=== Material for the task ===

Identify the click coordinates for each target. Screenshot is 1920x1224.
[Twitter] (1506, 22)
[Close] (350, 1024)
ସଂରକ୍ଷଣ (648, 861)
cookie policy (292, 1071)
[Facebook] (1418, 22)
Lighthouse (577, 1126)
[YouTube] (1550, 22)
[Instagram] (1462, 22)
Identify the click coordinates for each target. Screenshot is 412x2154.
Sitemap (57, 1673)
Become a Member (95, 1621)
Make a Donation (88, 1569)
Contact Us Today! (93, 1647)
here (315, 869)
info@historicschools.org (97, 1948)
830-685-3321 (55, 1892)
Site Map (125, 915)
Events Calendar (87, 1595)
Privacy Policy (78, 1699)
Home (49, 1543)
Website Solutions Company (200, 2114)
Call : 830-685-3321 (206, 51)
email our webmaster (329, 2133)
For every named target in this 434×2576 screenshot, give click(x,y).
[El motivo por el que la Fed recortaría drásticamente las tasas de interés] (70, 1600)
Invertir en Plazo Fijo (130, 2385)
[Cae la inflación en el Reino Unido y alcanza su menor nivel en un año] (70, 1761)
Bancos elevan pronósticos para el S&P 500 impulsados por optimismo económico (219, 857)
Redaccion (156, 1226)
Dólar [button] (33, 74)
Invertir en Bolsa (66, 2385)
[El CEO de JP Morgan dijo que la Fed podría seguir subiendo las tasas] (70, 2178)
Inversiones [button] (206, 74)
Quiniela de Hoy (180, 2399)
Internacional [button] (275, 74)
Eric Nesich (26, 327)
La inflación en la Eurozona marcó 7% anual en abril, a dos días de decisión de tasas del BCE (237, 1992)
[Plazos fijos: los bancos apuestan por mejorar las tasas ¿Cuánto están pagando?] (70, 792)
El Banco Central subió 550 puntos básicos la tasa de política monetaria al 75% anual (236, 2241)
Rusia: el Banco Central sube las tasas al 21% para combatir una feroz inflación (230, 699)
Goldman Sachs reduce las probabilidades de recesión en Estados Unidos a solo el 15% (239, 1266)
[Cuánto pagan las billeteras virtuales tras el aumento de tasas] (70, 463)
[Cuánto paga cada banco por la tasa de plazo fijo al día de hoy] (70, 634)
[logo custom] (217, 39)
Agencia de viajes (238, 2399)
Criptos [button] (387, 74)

=== What to do ===
In the listing above, transcribe exactly everything from the line containing "[YouTube] (1550, 22)" down to the line containing "Site Map (125, 915)", including both and nothing more.

=== Answer section ===
[YouTube] (1550, 22)
[Instagram] (1462, 22)
Identify the click coordinates for each target. Screenshot is 412x2154.
Sitemap (57, 1673)
Become a Member (95, 1621)
Make a Donation (88, 1569)
Contact Us Today! (93, 1647)
here (315, 869)
info@historicschools.org (97, 1948)
830-685-3321 (55, 1892)
Site Map (125, 915)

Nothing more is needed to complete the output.